COVID-19 & Bleeding Disorders

This webinar focused on the Coronavirus (COVID-19) pandemic, and how this relates to the bleeding disorder community and treatment options.

Dr. H. Cody Meissner, MD, Chief of the Division of Pediatric Infectious Disease and Dr. Cathy Rosenfield, Pediatric Hematologist and Associate Professor of Pediatrics came together to facilitate this discussion and to provide resources for our community.

Genetic Counseling

Genetic counseling is the process of helping individuals and families living with a genetic disorder understand and adapt to the medical, psychological and familial implications of the condition. This webinar was presented by NEHA’s Intern, Janelle Shea, who is a student in the Boston University School of Medicine Master’s Program in Genetic Counseling. In this webinar, Janelle explained the the history of genetic counseling, shared some thought-provoking cases, and helped explain how genetic counselors can assist those living with a bleeding disorder.
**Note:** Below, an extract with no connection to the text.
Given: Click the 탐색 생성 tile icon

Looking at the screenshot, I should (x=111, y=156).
Pros & Cons of Hemlibra Therapy

The U.S. Food and Drug Administration (FDA) recently approved Hemlibra (Emicizumab), a new subcutaneous treatment for hemophilia A with or without inhibitors. To help the bleeding disorders community better understand this therapy, we hosted a webinar with the Boston Hemophilia Center to discuss the pros and cons of this new treatment.

Von Willebrand Disease: Diagnosis & Treatment‎

During NEHA’s von Willebrand Retreat (vWD), Dr. Salley Pels, Assistant Professor of Pediatrics at the Yale Medical School and the Co-Director of the Yale Hemostasis Center, provided the keynote presentation to all attendees. This webinar provides you with a fundamental understanding of von Willebrand Disease (how it works in the body and the products used to manage the condition), as well as a deeper dive into the more advanced nuances.
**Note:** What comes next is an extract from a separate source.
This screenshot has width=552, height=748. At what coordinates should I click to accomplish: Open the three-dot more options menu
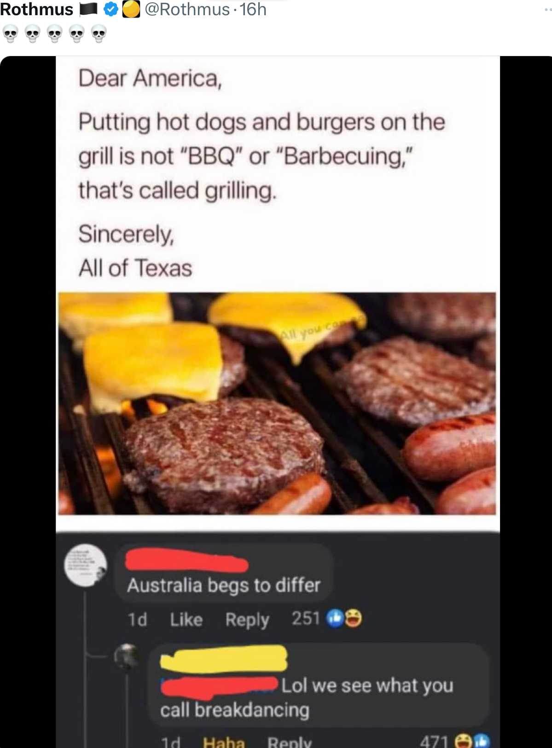tap(547, 9)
A Patient’s Perspective: Clinical Trials & Emerging Therapies

How do you decide whether or not to participate in a clinical trial? What does informed consent mean? What are good questions to ask your provider about new approved treatments and emerging therapies? These are just some of the questions that were answered by a panel of community members in this educational webinar.

Innovations in Care: Gene Therapy

During NEHA’s FallFest, Dr. Stacy Croteau, MD, MMS, attending hematologist at Boston Children’s Hospital, gave an introduction to gene therapy. Due to positive feedback about her presentation, Dr. Croteau, delivered her presentation again during a webinar for all community members to watch. This webinar explains what gene therapy is, the history of this potential treatment, an overview of recent and current clinical studies, and an outlook of what this could mean for those living with hemophilia.